У смерти никого не отпросишь обратно. Ни отца, ни мать, ни брата. Ни даже лошадь. Про работу и хутор он старался не думать, считал, что, если иных мыслей в голове

не держать, работа согнет его, как складной нож. Он тосковал по теплой сумеречной риге с ее рассказами и призраками. В душе он все еще оставался ребенком и, видно, останется им до последнего дыхания. Он посмотрел в темноту и тихо вздохнул:

Ох мы, бедненькие детки, батюшкины, матушкины…

Наладится ли жизнь, сможет ли он поднять хутор, устоять под ярмом барщины? Спасут ли Паленую Гору картошка и лен?

Надеяться-то ему хотелось, да только он не смел.

Забраться бы наверх! На самую вершину Паленой Горы, оттуда далеко видно, так далеко, что линия горизонта теряется в голубой дымке, видны окрестные хутора, леса и поля. И кровопийца-мыза, если хорошенько вглядеться. Оттуда видны и воля, и неволя, и многое другое, если смотреть умеешь. Бывало, летним воскресным днем, во время проповеди, он поднимался на вершину горы, ложился под деревьями и слушал говор леса, смотрел на облака. Как отец иногда. Там он был свободен, там его никто не подгонял, там правил дух земли. Вдали от хутора, забот и даже от самой жизни, потому что голос деревьев доносился из совсем иного, лучшего и чистого мира.

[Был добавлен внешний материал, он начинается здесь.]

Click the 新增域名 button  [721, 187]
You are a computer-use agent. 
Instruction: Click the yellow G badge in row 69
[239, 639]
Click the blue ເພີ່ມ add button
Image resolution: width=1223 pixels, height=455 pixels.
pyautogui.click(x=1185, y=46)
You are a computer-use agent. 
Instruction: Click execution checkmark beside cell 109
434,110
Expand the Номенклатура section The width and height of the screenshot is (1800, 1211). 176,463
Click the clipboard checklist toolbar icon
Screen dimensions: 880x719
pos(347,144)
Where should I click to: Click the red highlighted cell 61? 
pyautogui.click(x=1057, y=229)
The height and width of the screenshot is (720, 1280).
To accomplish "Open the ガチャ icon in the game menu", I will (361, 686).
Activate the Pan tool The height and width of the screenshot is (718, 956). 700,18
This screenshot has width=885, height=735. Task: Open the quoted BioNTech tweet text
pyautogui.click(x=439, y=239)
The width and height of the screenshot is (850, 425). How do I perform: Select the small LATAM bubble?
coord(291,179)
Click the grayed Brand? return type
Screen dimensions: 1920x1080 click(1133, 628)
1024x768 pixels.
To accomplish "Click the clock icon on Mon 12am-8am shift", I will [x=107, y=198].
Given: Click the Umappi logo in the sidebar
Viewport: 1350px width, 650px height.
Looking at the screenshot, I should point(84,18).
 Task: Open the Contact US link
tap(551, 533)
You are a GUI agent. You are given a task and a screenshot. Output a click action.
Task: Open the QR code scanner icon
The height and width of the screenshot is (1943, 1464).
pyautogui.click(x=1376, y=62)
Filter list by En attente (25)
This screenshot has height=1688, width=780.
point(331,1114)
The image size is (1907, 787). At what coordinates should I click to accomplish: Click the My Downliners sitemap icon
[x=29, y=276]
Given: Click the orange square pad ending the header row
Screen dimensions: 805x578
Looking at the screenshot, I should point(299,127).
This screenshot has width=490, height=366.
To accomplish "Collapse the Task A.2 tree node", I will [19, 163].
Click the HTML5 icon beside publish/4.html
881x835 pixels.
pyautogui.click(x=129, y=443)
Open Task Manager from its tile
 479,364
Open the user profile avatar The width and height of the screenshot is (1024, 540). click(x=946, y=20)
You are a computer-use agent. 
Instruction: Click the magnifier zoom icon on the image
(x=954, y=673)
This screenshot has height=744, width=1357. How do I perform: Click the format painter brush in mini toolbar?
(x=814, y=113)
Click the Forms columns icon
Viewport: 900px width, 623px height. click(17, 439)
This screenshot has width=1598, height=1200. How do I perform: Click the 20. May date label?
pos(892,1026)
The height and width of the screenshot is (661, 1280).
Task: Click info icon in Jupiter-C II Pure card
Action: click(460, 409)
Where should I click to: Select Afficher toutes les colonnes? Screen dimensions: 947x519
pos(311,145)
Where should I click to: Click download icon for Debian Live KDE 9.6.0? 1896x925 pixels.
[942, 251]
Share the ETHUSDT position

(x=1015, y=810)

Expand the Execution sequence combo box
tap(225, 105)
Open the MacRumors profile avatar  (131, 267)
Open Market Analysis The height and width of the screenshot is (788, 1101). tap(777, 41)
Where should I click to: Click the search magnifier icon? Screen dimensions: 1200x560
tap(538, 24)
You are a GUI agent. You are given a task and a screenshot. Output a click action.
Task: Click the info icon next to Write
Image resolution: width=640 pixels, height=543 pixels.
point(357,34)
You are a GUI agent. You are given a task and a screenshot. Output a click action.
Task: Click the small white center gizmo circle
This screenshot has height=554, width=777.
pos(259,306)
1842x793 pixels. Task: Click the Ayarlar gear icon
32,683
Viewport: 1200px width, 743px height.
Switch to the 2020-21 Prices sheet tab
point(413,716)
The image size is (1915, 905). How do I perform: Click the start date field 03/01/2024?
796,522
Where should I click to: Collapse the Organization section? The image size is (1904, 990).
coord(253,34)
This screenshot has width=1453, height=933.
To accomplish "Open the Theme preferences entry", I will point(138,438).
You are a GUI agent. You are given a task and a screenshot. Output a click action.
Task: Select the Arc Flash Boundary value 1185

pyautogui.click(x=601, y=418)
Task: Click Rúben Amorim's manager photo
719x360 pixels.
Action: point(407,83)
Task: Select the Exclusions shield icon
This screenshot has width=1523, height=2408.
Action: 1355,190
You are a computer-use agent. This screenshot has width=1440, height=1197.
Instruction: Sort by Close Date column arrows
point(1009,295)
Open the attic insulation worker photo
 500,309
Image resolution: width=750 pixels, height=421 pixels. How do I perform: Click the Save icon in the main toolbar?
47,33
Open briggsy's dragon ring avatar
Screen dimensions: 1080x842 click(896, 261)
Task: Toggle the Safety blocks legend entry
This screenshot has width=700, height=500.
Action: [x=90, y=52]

Во дворе снова стрельнул столб.

А дела обстояли так, что у Хинда осталось полторы лошади и весна была на носу. Во сне Лаук казалась живой, на самом-то деле ее шкура сохла в мякиннике на гнетах.

И он никак не мог этого забыть, убедить себя, что этого не было, это, как шило в мешке, торчало в каждом его сне.

Неожиданно раздался громкий звук, это икнул Яак, спавший внизу у стенки риги.

С тех пор между Хиндом и батраком легла тень лошади. Огромная тень, от глиняного пола до самой крыши.

У тени хребет не переломится ни под каким деревом, не то что у живой кобылы, теперь ее отсюда не выгнать, она останется здесь в придачу к старым теням и призракам, станет своего рода достоянием хутора. Угасшие глаза Лаук будут смотреть сквозь лишения и нищету. Животное будет жить в последующих поколениях ярче, чем умерший человек.